Despite its colorful marketing approach, Strategic Cyber's Cobalt Strike application is a serious penetration testing and educational tool. Written by the creator of the popular Armitage collaboration tool for Metasploit, this "commercial big brother" to that software takes a targeted attack-focused approach to penetration testing.
The product setup wasn't difficult. It was delivered to us in a retail package containing a printed manual and DVD. This DVD contained a number of virtual machines intended for use in an educational environment, along with the product itself. We imported the included virtual machines into our virtual environment, installed the actual product as specified in the product documentation (a simple .tgz extraction), and we were ready to go. Users choosing to install the software outside of the provided VMs will likely find themselves dealing with a number of software prerequisites. Those users will find familiarity with Linux helpful, although the target audience for this software will already be familiar with multiple operating systems.

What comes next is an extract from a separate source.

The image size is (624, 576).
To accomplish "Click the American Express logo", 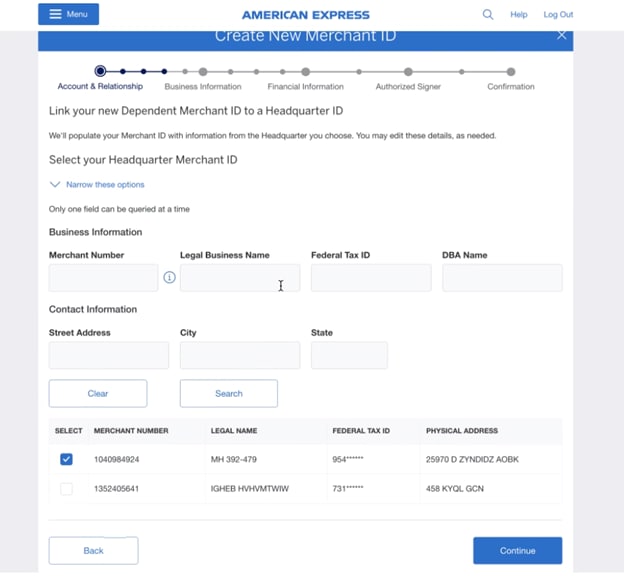I will pyautogui.click(x=305, y=15).
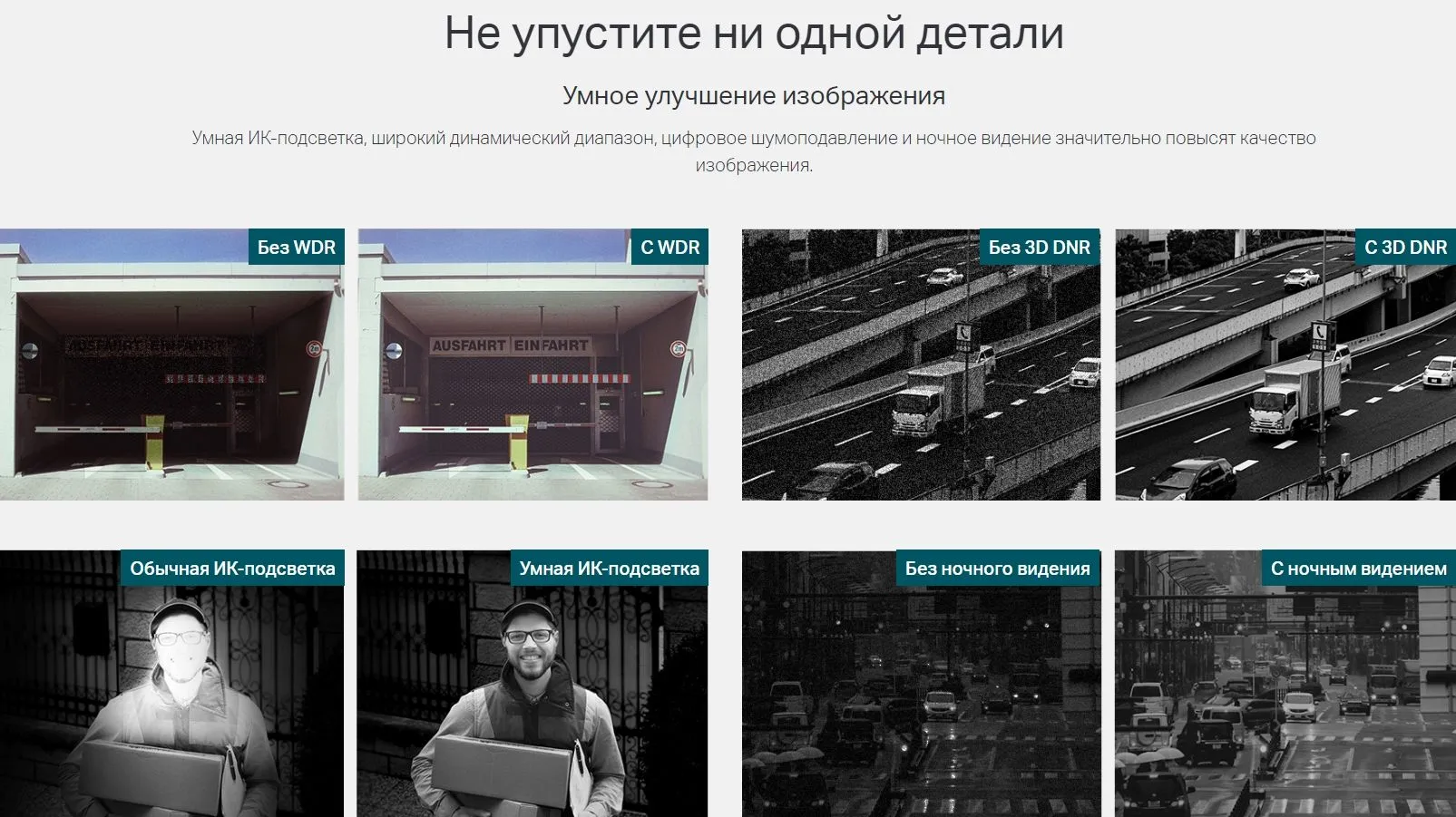This screenshot has width=1456, height=817.
Task: Click the subheading 'Умное улучшение изображения'
Action: pos(753,95)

A Java application built on top of the open source Metasploit framework and Armitage collaboration applications, Cobalt Strike neatly packages those tools and focuses on leveraging them with its own collection of threat emulation software. Users of Armitage will instantly be familiar with the interface. The GUI enables testers to easily scan target hosts, determine running services and launch attacks against them. This offering makes it easy for testers to create sophisticated phishing attacks by simply cloning legitimate sites and crafting phishing emails to match. Scripting support is enabled via the product's integration with the Cortana scripting language, enabling testers to create bots that can scan targets and launch attacks. Once an attack lands successfully, maneuvering further into the target network is simplified via the use of easy-to-deploy proxy or VPN pivots. When all else fails, the "Hail Mary" option scans the host and launches any exploit it believes will result in a successful attack.
The Cobalt Strike documentation is quite thorough. The DVD contained a PDF with steps designed to teach the basics of using the product by launching exploits against the included exploitable VM hosts. The printed manual provides a higher-level view of the solution, covering the philosophy behind each primary function and basic instruction in their use. This manual is also available as a .PDF file on Strategic Cyber's website, alongside a number of other FAQs, tutorials, and videos covering individual product features. We also found the developer's blog an interesting resource. In it, he covers a number of use cases for the product and penetration testing in general - even discussing methods for cracking his own product.
Strategic Cyber's support is quite limited, with eight-hours-a-day/five-days-a-week email aid as the only direct option - not entirely unexpected considering the fact that the product is developed and maintained by a single individual.
Cobalt Strike is priced at a flat £1,507 per user per year. Support is included with an up-to-date license.
Prices are US-based, thus indicative only.